▶ [Check your understanding]
a: In the post about coming to love Christmas, repeat the passage from "No, this post" up to and including "confusing it was.".
b: Answer these questions from the post about coming to love Christmas:
(i) What does the writer name as their favorite part of Christmas?
(ii) How many divorces did the writer go through between both parents?
(iii) What faith was the family supposedly?

━━━━━ Extract to read ━━━━━

No, this post is slightly off topic in that it’s not about the body as much as it’s a quick exploration of how I began to love Christmas. When I was younger, I pretty-much despised Christmas. Don’t get me wrong, I loved aspects of Christmas, you know, the gift-giving and getting, the savory foods, and my favorite- the piles of SUGARY bliss in its various manifestations! But, in my family, there was just a ton of dysfunction, tension, abuse, and, well, lots of divorces.
Between both parents, with whom I lived in alternating turns, I went through six divorces and numerous other “dissolutions of unions”. Ya, along with all of that, there was rage, sorrow, mistrust, abuse, histrionics, deceit, etc. So, we were all at each other like wolves. All of the time. And, we were supposedly Christian. You can well imagine how much of a mess it was and how confusing it was.

━━━━━ Material supplied ━━━━━

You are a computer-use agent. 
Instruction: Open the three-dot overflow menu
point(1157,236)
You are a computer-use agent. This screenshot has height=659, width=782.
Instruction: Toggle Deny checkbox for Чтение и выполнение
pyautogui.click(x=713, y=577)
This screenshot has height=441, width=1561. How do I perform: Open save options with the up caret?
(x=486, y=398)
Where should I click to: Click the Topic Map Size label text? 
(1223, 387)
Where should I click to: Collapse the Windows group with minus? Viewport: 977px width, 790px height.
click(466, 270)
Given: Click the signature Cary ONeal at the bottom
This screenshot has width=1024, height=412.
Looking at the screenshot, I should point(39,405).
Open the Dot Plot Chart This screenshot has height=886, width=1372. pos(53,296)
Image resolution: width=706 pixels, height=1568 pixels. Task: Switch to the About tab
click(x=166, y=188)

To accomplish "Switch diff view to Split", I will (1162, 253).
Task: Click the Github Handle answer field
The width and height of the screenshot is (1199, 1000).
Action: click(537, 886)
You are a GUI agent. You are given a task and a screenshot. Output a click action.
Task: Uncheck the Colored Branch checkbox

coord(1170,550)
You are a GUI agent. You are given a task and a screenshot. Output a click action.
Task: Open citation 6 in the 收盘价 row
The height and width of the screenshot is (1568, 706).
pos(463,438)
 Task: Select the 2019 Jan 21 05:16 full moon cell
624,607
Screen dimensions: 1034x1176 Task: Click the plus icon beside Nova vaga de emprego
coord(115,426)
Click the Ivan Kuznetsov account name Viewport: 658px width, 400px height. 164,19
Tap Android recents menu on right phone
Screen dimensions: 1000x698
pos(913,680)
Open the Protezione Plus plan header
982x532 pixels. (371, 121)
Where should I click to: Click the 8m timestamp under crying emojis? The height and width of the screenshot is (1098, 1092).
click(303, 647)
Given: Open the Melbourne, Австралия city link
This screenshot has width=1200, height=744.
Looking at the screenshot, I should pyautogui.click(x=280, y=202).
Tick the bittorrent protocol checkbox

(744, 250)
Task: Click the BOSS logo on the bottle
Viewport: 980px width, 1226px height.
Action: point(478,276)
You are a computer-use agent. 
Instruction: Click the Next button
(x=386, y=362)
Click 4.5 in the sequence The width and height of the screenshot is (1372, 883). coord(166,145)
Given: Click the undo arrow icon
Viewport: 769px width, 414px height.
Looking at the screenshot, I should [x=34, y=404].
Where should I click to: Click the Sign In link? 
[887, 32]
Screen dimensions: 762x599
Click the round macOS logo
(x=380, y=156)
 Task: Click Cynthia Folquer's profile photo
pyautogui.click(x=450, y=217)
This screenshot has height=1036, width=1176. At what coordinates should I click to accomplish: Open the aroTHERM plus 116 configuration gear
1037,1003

━━━━━

▶ [Answer section]
a:
No, this post is slightly off topic in that it’s not about the body as much as it’s a quick exploration of how I began to love Christmas. When I was younger, I pretty-much despised Christmas. Don’t get me wrong, I loved aspects of Christmas, you know, the gift-giving and getting, the savory foods, and my favorite- the piles of SUGARY bliss in its various manifestations! But, in my family, there was just a ton of dysfunction, tension, abuse, and, well, lots of divorces.
Between both parents, with whom I lived in alternating turns, I went through six divorces and numerous other “dissolutions of unions”. Ya, along with all of that, there was rage, sorrow, mistrust, abuse, histrionics, deceit, etc. So, we were all at each other like wolves. All of the time. And, we were supposedly Christian. You can well imagine how much of a mess it was and how confusing it was.

b:
(i) The piles of sugary bliss in its various manifestations.
(ii) Six.
(iii) Christian.